• Problem requirements: Set down exactly the lines below, starting at the one that contains "Screen dimensions: 677x522" and ending at the one that contains "Click the 'Включить режим AJAX:' label text", with both of those lines included and nothing else.

• Raw data:
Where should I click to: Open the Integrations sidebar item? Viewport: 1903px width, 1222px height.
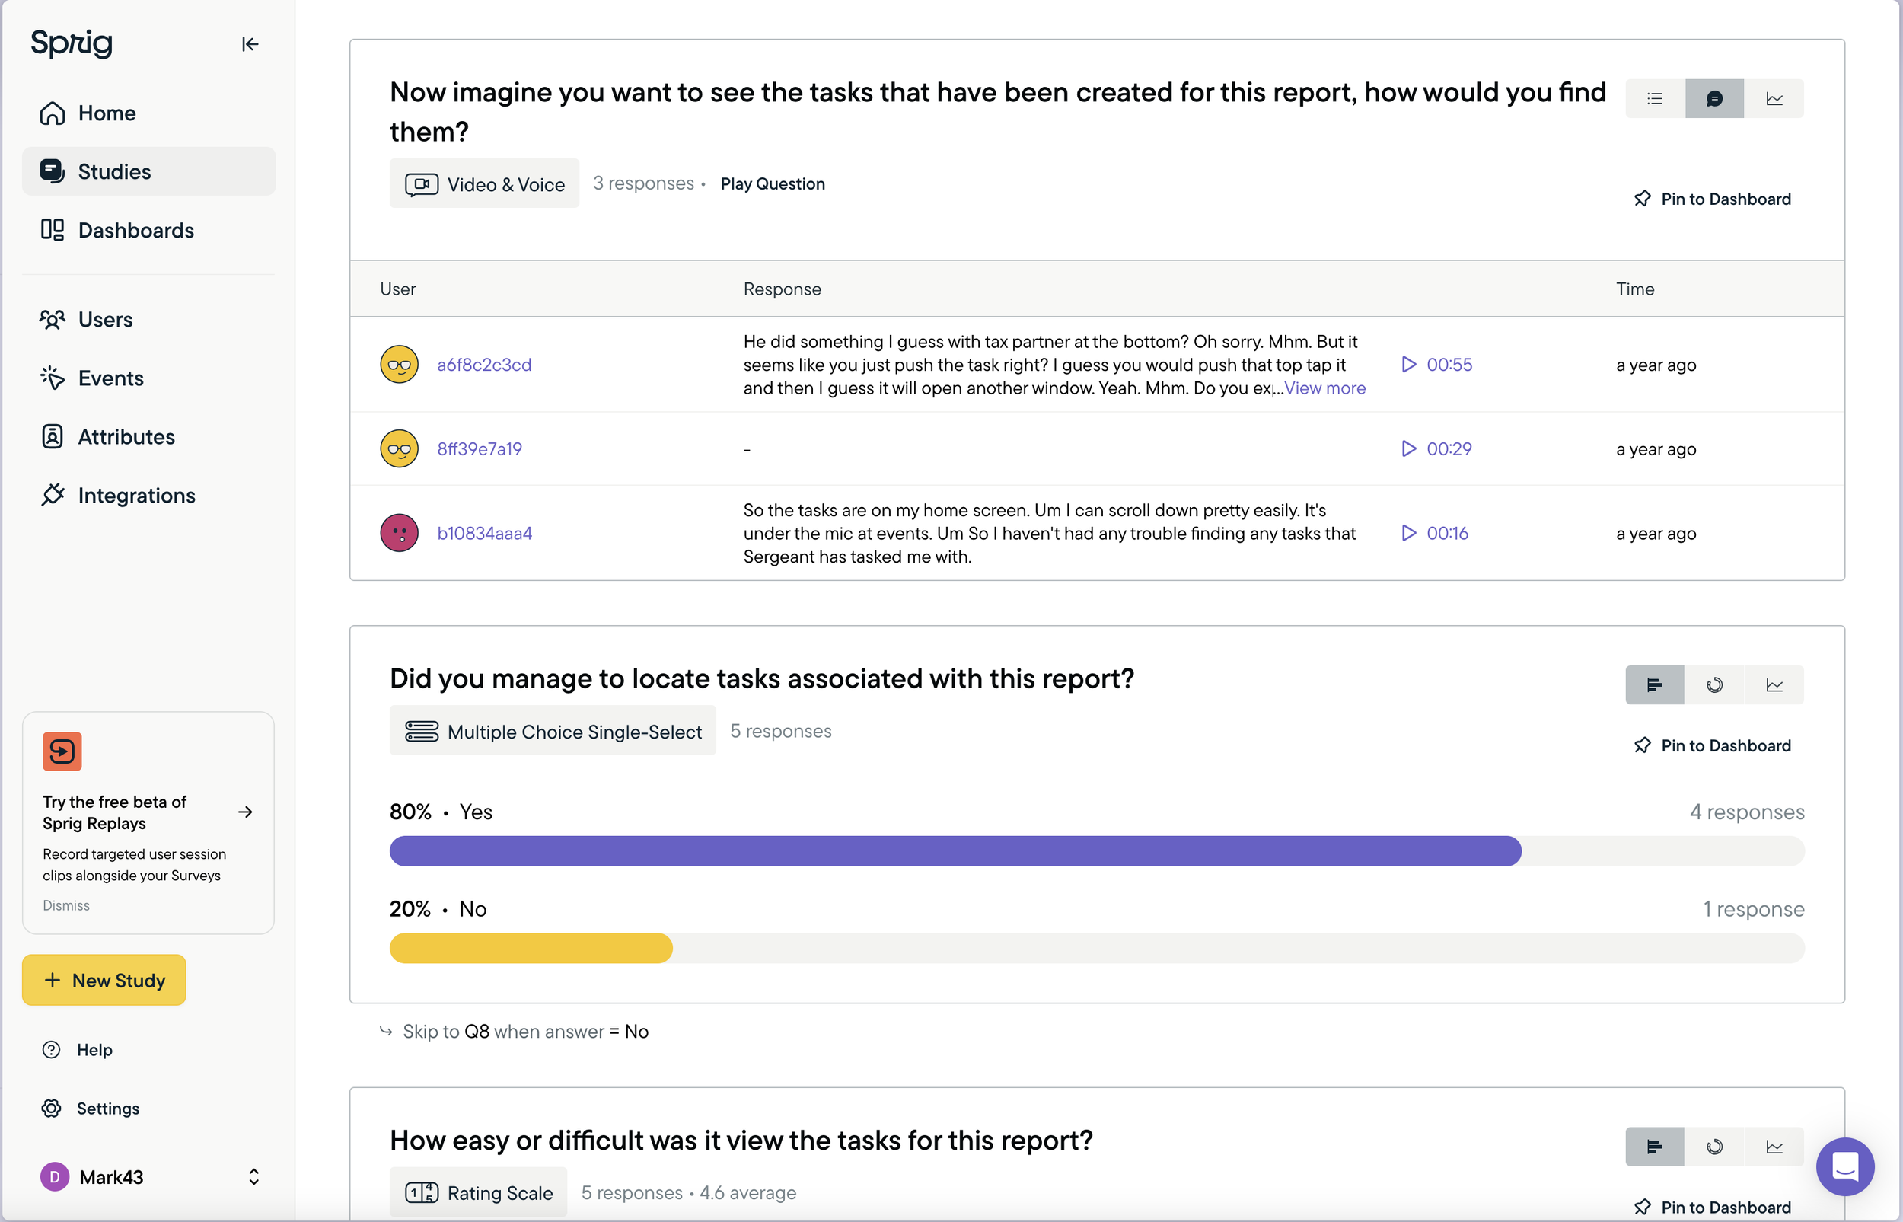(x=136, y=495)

* * *

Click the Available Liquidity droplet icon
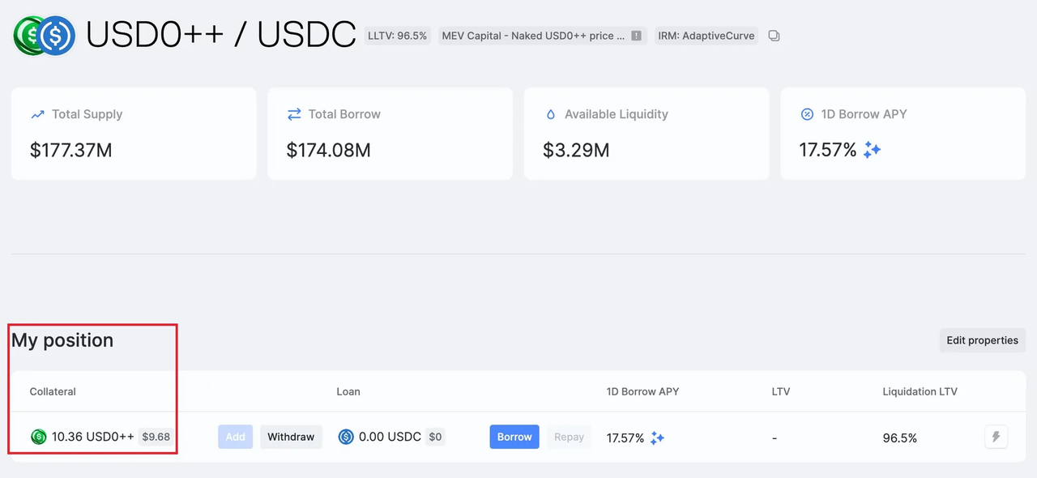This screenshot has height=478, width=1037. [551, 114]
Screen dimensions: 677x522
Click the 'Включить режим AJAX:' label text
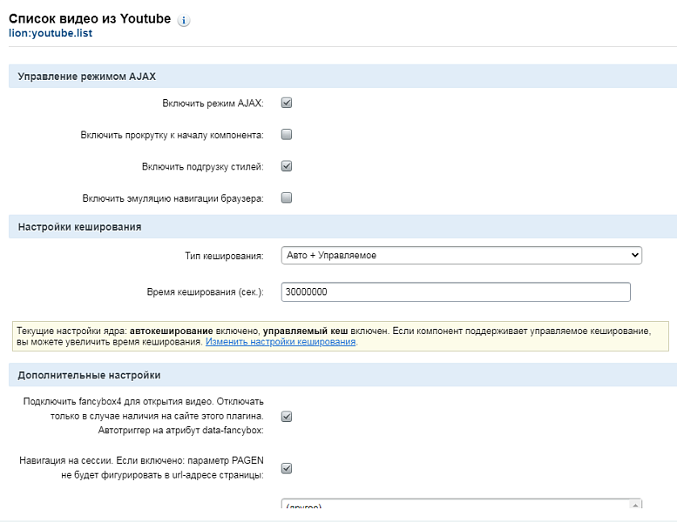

--

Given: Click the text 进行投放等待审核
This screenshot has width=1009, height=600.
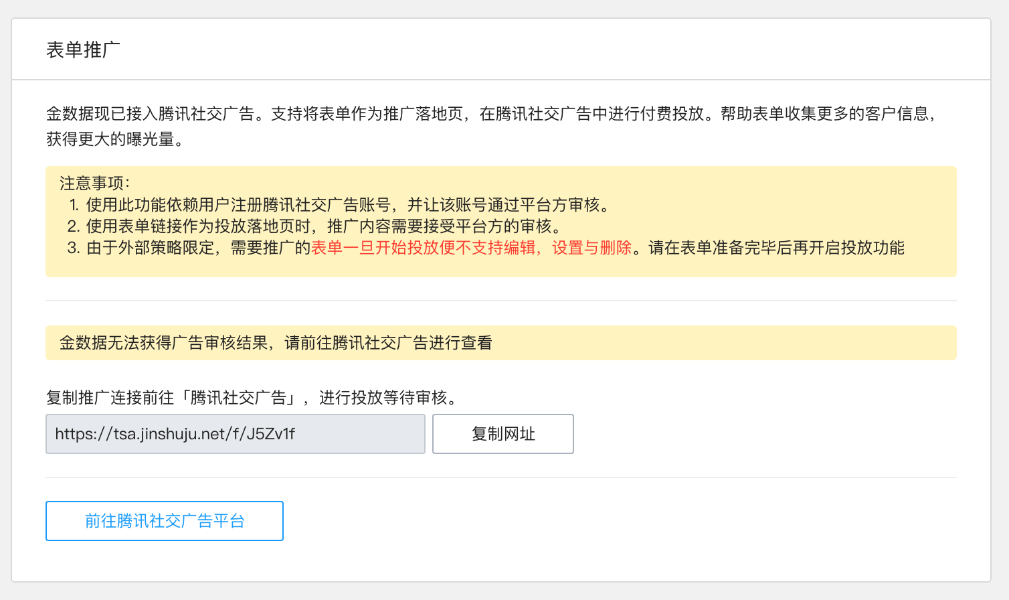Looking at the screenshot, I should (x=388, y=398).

• Response area:
Screen dimensions: 677x522
Click the 'Включить режим AJAX:' label text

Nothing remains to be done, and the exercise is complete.